他冲到客厅,想叫醒李雪,却看见李雪的房门开着,里面没人。书桌上摆着那个铁盒子,盒子是开着的,里面的三张“死牌”不见了,只有一张纸条,上面的字迹歪歪扭扭,和铁盒子上的“王浩”一模一样:“去楼下找赵叔,他有王浩的东西,能救你。”
楼下的小卖部还亮着灯,老板赵叔是个光头老头,正坐在柜台后擦酒瓶,酒瓶上的标签都掉了,只剩一圈圈的印子。陈阳推开门,刚说“找赵叔要王浩的东西”,赵叔手里的酒瓶就掉在地上,碎了一地的玻璃。“你是3楼的租客?”赵叔的声音发颤,手往柜台下缩了缩,“那小子……那小子上个月就没了,死在次卧里,手里攥着张红桃A,手机还开着斗地主,屏幕上三个黑头像,跟你说的一模一样。”
陈阳的腿一软,差点坐在地上:“他怎么死的?警察没来查吗?”
“查了,可没查出啥,”赵叔从柜台下拿出个信封,信封上沾着点黑霉,“没外伤,没中毒,法医说像是……像是被吓死的。这是他死前三天让我保管的,说要是有新租客问起他,就把这个给你。”陈阳接过信封,拆开时,里面掉出一张照片和一张内存卡。照片上,王浩和三个陌生人站在一块儿,手里举着个“斗地主大赛冠军”的牌子,那三个人里,有两个的脸被划烂了,只剩一个能看清——是李雪,穿着米白色针织衫,手里攥着张红桃A,嘴角笑着,眼底却没光。
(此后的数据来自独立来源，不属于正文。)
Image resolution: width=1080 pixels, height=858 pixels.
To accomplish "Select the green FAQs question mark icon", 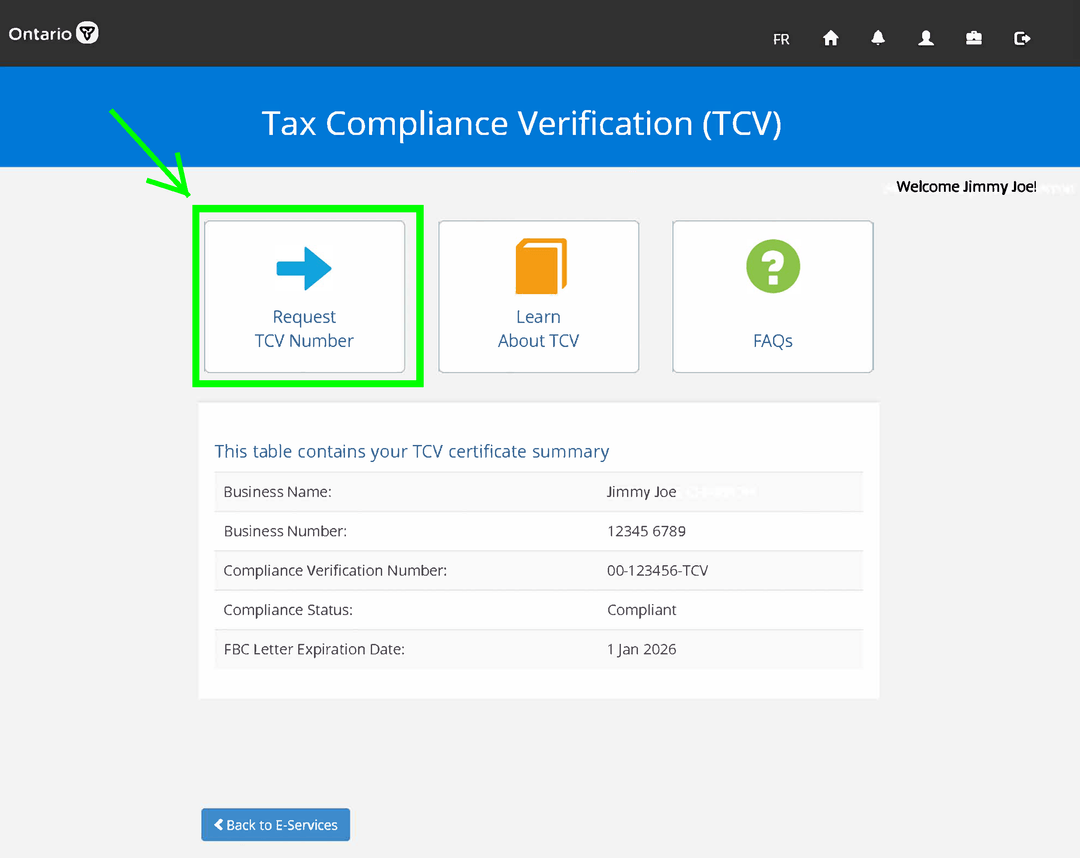I will click(x=772, y=266).
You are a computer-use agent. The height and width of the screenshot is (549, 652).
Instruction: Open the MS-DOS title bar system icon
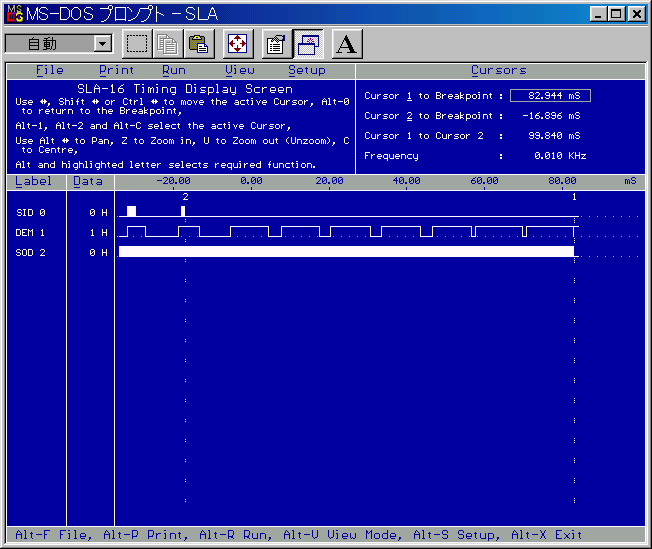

“去年我组织了个斗地主大赛,”赵叔的声音压得很低,“王浩赢了,阿明、小雅、老鬼三个输急了,说王浩作弊,把他堵在3楼楼道里吵。后来王浩就死了,那三个也不见了,有人说他们跑了,有人说……说他们被王浩的鬼魂抓了。”陈阳拿着照片往回跑,刚到3楼,就听见次卧里传来“要不起”的音效——旧手机明明碎了,怎么还会响?
他推开门,看见旧手机好好放在书桌上,屏幕没碎,还亮着,“阿明”“小雅”“老鬼”的头像下面,多了个新头像,是李雪,头像也是黑的,ID叫“小雪”。“你都知道了?”李雪的声音从门口传来,她手里拿着那三张“死牌”,牌面的暗红更浓了,像刚沾了血,“王浩是我哥,去年大赛,他没作弊,是阿明他们用外挂换牌,我看见了,可我不敢说。后来他们发现我看见了,就逼我帮他们骗王浩,把他锁在次卧里,逼他删号,他不删,就……”
李雪的眼泪掉下来,砸在牌面上,晕开一小片红:“他们说要是我报警,就把我也锁起来,像锁我哥一样。后来我哥死了,他们的鬼魂就附在他的手机里,天天逼我玩斗地主,说凑齐三个人,就能把我们都带走。现在,你是第三个。”
话音刚落,旧手机突然响了,“老鬼”发了条消息:“找到你了,小雪。”屏幕里的四个黑头像开始变大,慢慢从屏幕里钻出来,变成四个影子,飘在房间里,影子碰到的地方,墙皮开始剥落,露出里面黑黢黢的霉斑,像无数只手在抓。
“快跑!”陈阳拉着李雪往门口跑,可门怎么也打不开,像被什么东西顶着。旧手机的音效越来越大,“要不起”“要不起”,像无数人在喊,喊得人耳朵疼。陈阳回头看,看见李雪的手腕上突然出现一道红印,像被牌边划的,血慢慢渗出来,滴在地上,变成一张红桃A。
“我欠你们的,还你们!”李雪突然推开陈阳,抓起书桌上的旧手机,往墙上砸去。手机碎了,音效停了,影子晃了晃,慢慢变淡。可就在这时,陈阳看见李雪的手里多了张红桃A,和王浩死前攥着的一样,她的眼睛慢慢变成两个黑洞,像手机里的“地主”头像。
“现在,该你了。”李雪朝他走过来,手里的红桃A沾着暗红的血,“三缺一,就差你了。”
陈阳想躲,却发现自己的脚像被黏在地上,动不了。他看见书桌上慢慢浮现出三张牌——大王、小王、红桃A,摆成个正三角形,和李雪之前摆的一模一样。旧手机的碎片突然亮了,拼出“欢乐斗地主”的图标,四个黑头像又闪了起来,下面写着:“摸到死牌,该你输了。”
那天之后,城角巷21号院3楼再也没租出去过。有人说半夜能听见3楼传来“要不起”的音效,还有人说看见一个穿米白色针织衫的姑娘站在楼下,手里攥着张红桃A,问路人“要不要玩斗地主”。
只有赵叔知道,陈阳再也没走出过那扇门。他第二天早上看见3楼的窗户开着,书桌上摆着个旧手机,屏幕亮着,斗地主界面里有五个黑头像,ID分别是“浩子”“阿明”“小雅”“老鬼”“小雪”,下面还有一行没发出去的消息,红色的字体像血:“下一个,该谁了?”
半个月后,城角巷21号院的租房信息又挂了出来。新租客是个叫张莉的姑娘,刚毕业,找了份文员的工作。她搬进来那天,雨又下了,楼道里的声控灯还是得跺三下才亮。推开次卧门时,她闻到一股带着铁锈的凉味,书桌抽屉里,放着一部黑色的旧手机,屏幕亮着,弹出条红色的消息:“欢迎回来,玩家‘陈阳’,今日免费赛还有3分钟开始。”